L’objectif était de rallier Saint-Jean-Pied-de-Port en onze étapes pour la première partie du chemin. Si les sept cents cinquante kilomètres du périple furent agrémentés de courbatures et de suées conséquentes, si les crevaisons et les orages se montrèrent fidèles au rendez-vous, les moments d’amitié profonde, les rencontres pleines d’humanité et la dimension sacrée du Saint-Jacques, devaient imprimer pour toujours le cœur des trois hommes, chacun à leur façon, en leur donnant la conviction que ce chemin est véritablement habité par l’Esprit. Impossible d’en douter, que ce soit chaussés de Pataugas ou de cales pour pédales, les kilomètres qui s’accumulent vivifient le corps et élèvent l’âme qui pèlerine. Dans l’espoir de partager son expérience, Alain s’est initié à l’informatique adaptée aux déficients visuels en écrivant son témoignage qui sera édité aux éditions du Lys bleu d’ici quelques semaines sous le titre : “Un chemin à contre peur“. 

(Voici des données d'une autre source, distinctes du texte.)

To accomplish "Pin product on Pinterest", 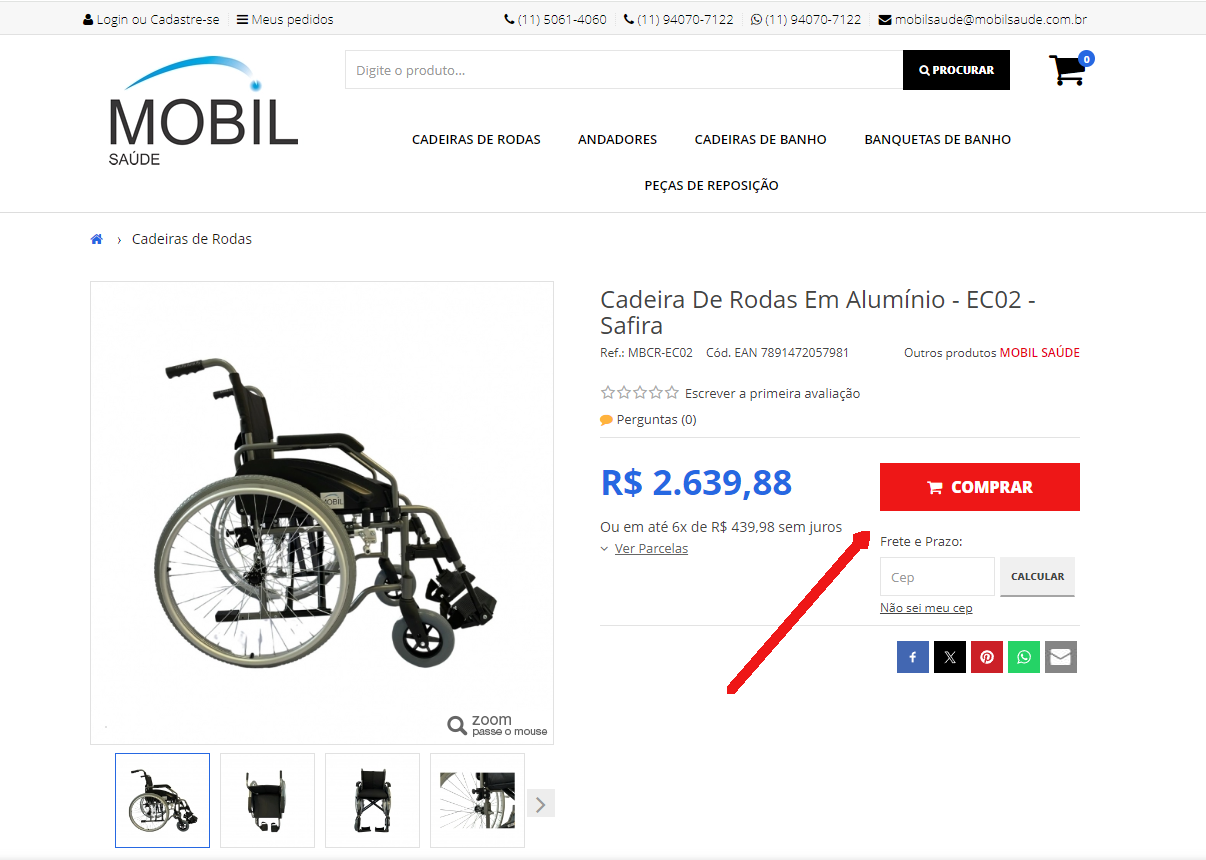I will [987, 657].
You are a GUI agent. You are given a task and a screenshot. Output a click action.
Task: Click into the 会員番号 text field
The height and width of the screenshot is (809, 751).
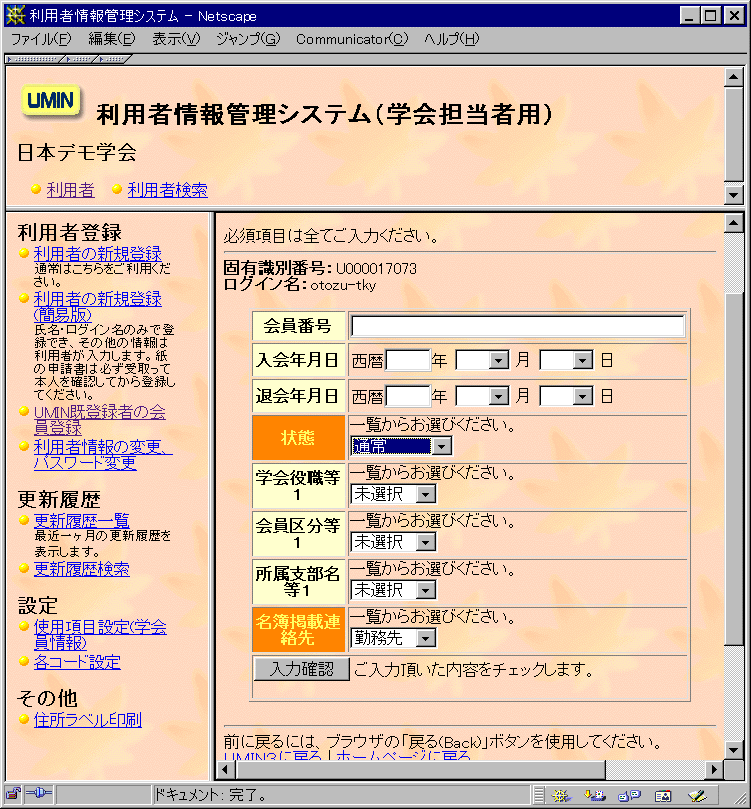[x=517, y=326]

La certitude de se remettre en selle l’année suivante était acquise. Le chemin espagnol débutera à Navarrenx le 13 juin et ralliera Saint-Jacques en une douzaine de jours, où “nous remercierons le Saint de nous avoir accueillis et permis de mener à terme cette magnifique aventure humaine et spirituelle. Nous nous sommes préparés en créant même une association qui se nomme : Le tandem t’emmène. Elle a pour but d’encourager et de conseiller d’autres handicapés ainsi que leurs aidants à vivre la même expérience.”

L’année dernière, à l’occasion d’une conférence de presse, une sympathique réunion de soutien s’est tenue en présence des Pères Ollu et Dursapt. Le premier, après une bénédiction de l’équipage, a remis la crédenciale et le second a offert une touchante méditation sur le sens du pèlerinage.

Cette année, un nouveau départ se fera le 8 juin à 11h dans le jardin du Camino, rue de la Manécanterie, à l’ombre de Notre-Dame du Puy.
Vous y êtes très amicalement invités.